You may or may not have heard the term “AMRAP” workout, but it’s a very effective way of exercising. If you partake in CrossFit or HIIT workouts, then you probably have done one. AMRAP stands for “As Many Reps/Rounds As Possible” – and the workout is exactly as it sounds. You are given a set amount of time (i.e. 20 minutes) and you complete as many rounds or reps of a given workout as possible. There are MANY benefits to this type of workout, and it’s one of my favorite types.
What is it?
Like a High Intensity Interval Training (HIIT) workout, in AMRAP workouts you are given a set amount of time for your workout. The only difference is that with AMRAP workouts there’s no allotted “rest” time. You pace yourself and take short breaks when needed, but the primary objective is to push yourself to complete as many reps or rounds of the workout as you can. And, when you perform the workout again, you push yourself to beat your previous completed reps or rounds. CrossFit gyms use these workouts, and it pushes you to get as many or more reps in than your classmates.
Why do it?
One of the biggest benefits of these workouts is time. If you are like me, and can’t spend an hour or 2 at the gym, having a shorter set time to workout makes it easier to fit a workout in. I can break a major sweat with just a 5 minute AMRAP workout, because I’m maximizing the time I have – and usually the shorter amount of time you have, the more you’re able to push yourself. Which brings me to my next point/benefit of these workouts: maximum effort and more motivation.

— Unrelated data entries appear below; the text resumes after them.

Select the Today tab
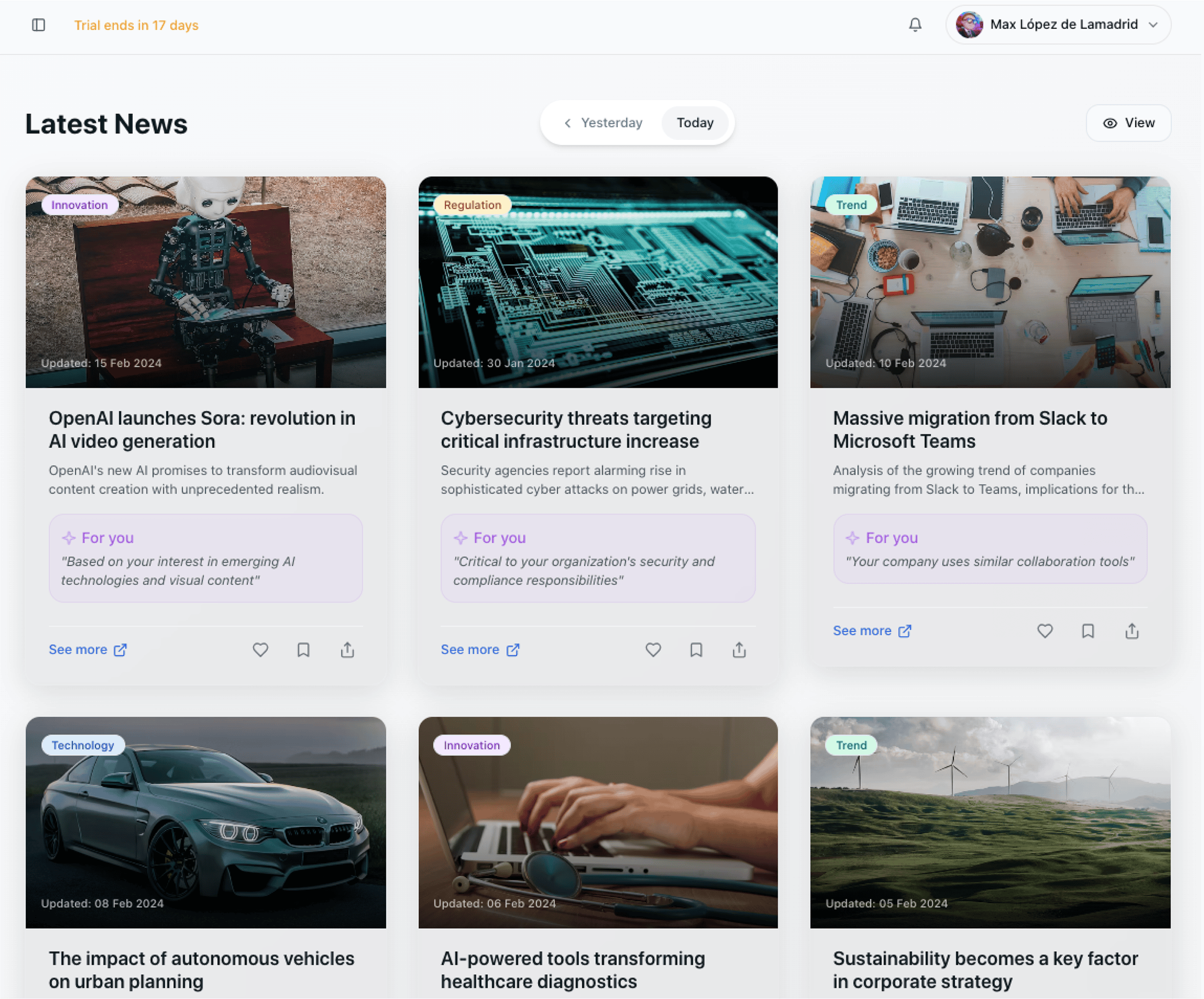 [x=695, y=123]
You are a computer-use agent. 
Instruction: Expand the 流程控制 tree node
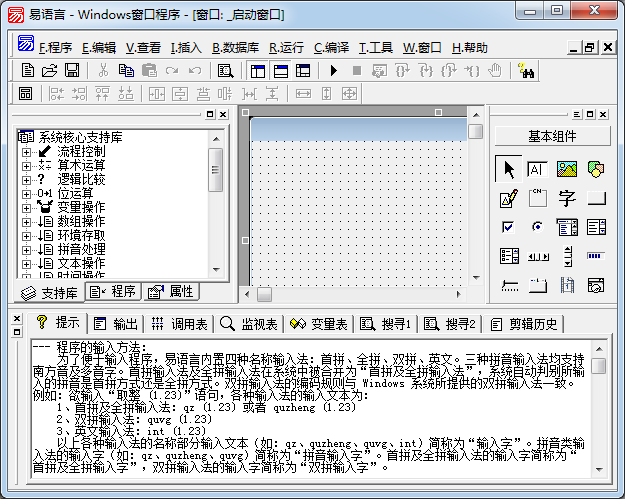coord(27,152)
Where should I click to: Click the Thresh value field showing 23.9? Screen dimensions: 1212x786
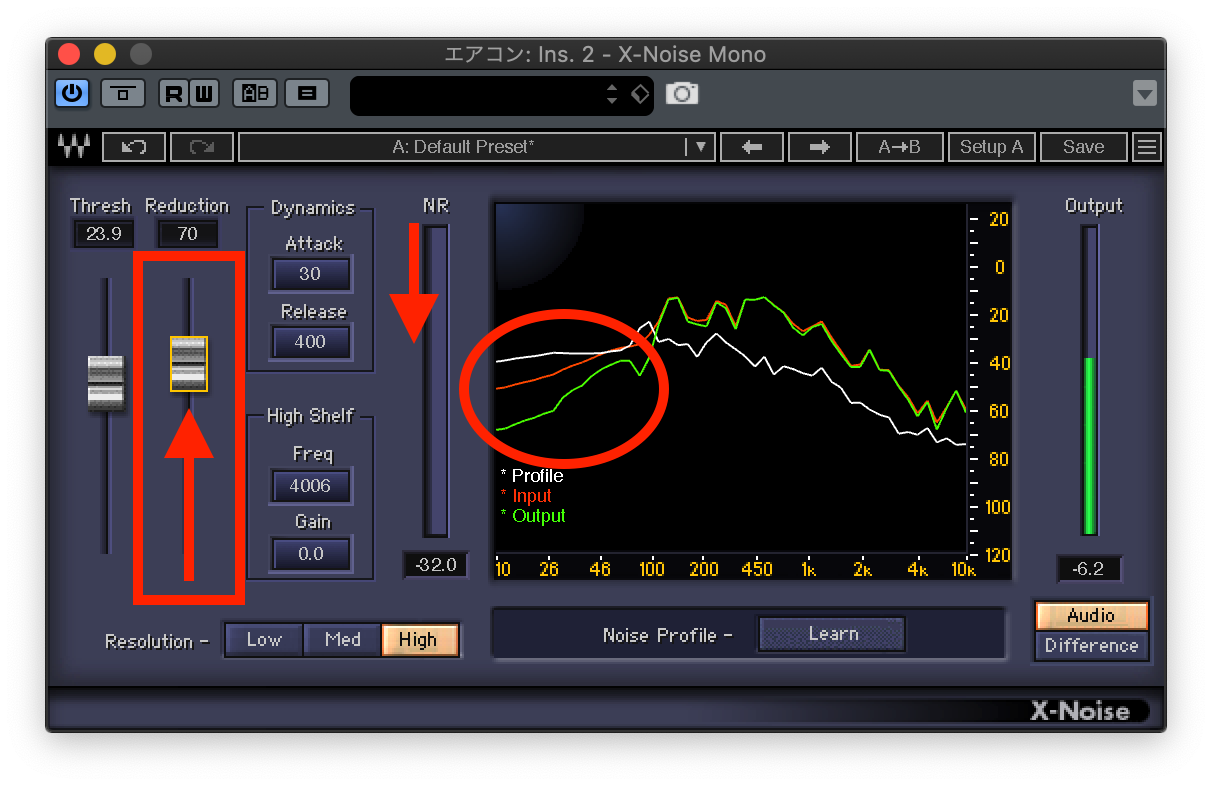pyautogui.click(x=102, y=233)
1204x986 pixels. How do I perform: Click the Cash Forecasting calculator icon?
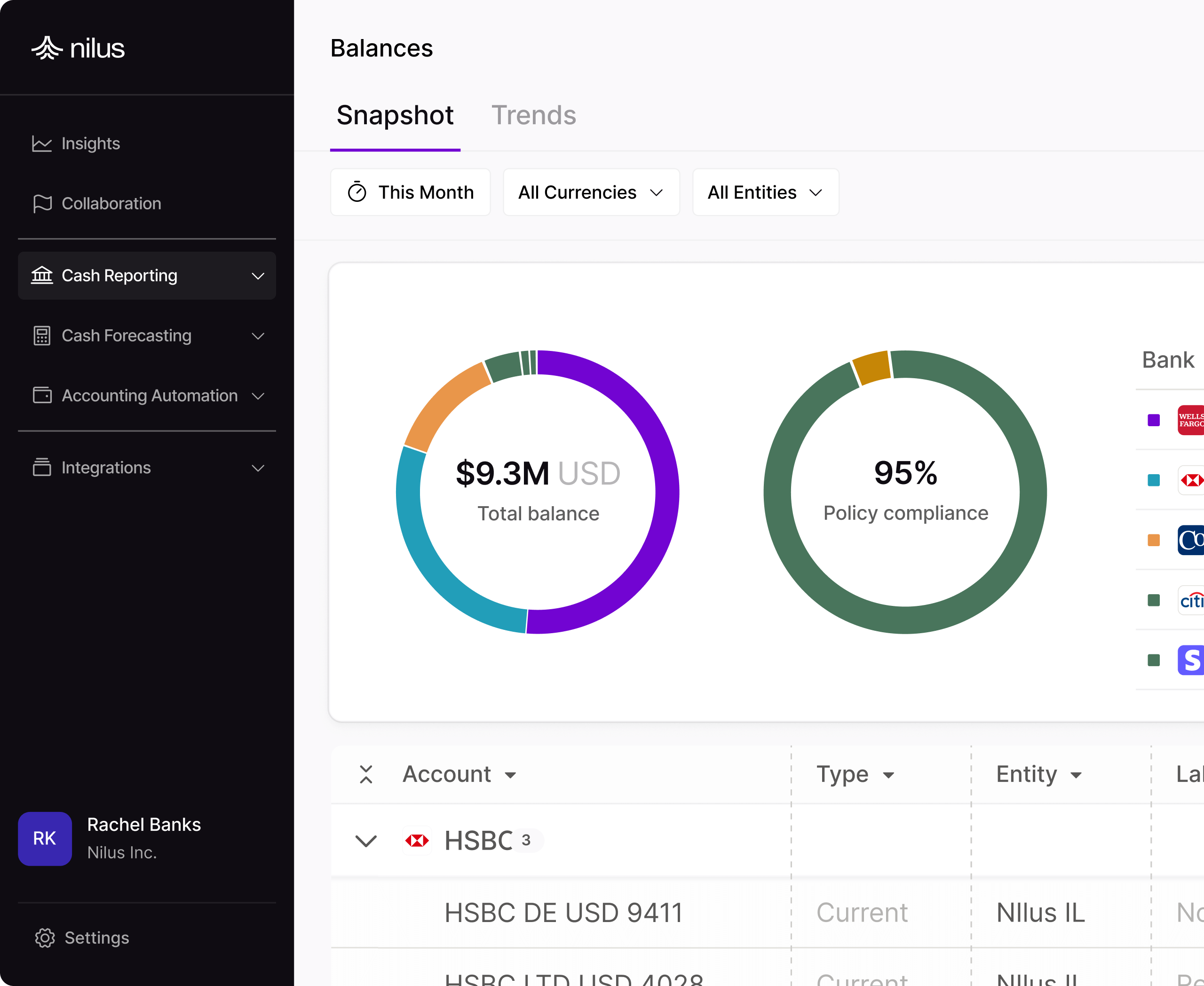pyautogui.click(x=41, y=336)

In essence, you’re training your body to do more work in a set amount of time. It’s also a way to motivate you to progress with each workout. As mentioned before, you push yourself to do better with each workout, so your intensity, strength and endurance builds with each workout. The harder you train, the more fat you burn, and the fitter you get.
Ordinary endurance programs and gym workouts typically incorporate low intensity exercises that, even though performed for longer periods of time, do not put as much stress on the body. In cases of high intensity exercises like AMRAP, when compared to ordinary fitness exercises, the lungs and heart are thus more challenged to meet the demands of the body. This forms the basis of all benefits derived from doing as many reps as possible. Doing as many reps as possible, cause sudden increased demands for oxygen in many tissues of the body, especially the skeletal muscles. In order to meet these demands the whole respiratory system, the lungs in particular, work harder than normal. When continued over a period of time, this type of increased loading causes positive changes in the work capacity of the lungs. For me, this is a huge benefit because I am limited in my cardio activities due to asthma and knee problems. But with AMRAP workouts, I can push but pace myself. Over time my endurance gets stronger, because my lungs are adapting to the demands of these workouts. And studies have shown that increased respiratory capacity not only increases the amount of work one can perform, but also is a great help in certain diseases such as asthma.
The biggest benefit for most people is the decreasing of body fat. When exercising, initially your skeletal muscle uses glycogen stores for energy. But in high intensity exercises, once your skeletal muscle can no longer utilize glycogen to keep up with the energy demand, it uses fat stores. So the harder you push yourself in a short amount of time, the quicker you start burning fat. So by doing short but intense workouts each day you will start to see your body lose fat and become more toned. With this fat burning comes added muscle and muscle strength! High intensity training puts greater loads on the skeletal muscles as compared to conventional training. This results in increases in inherent muscle tone and greater strength the muscle can produce when contracting.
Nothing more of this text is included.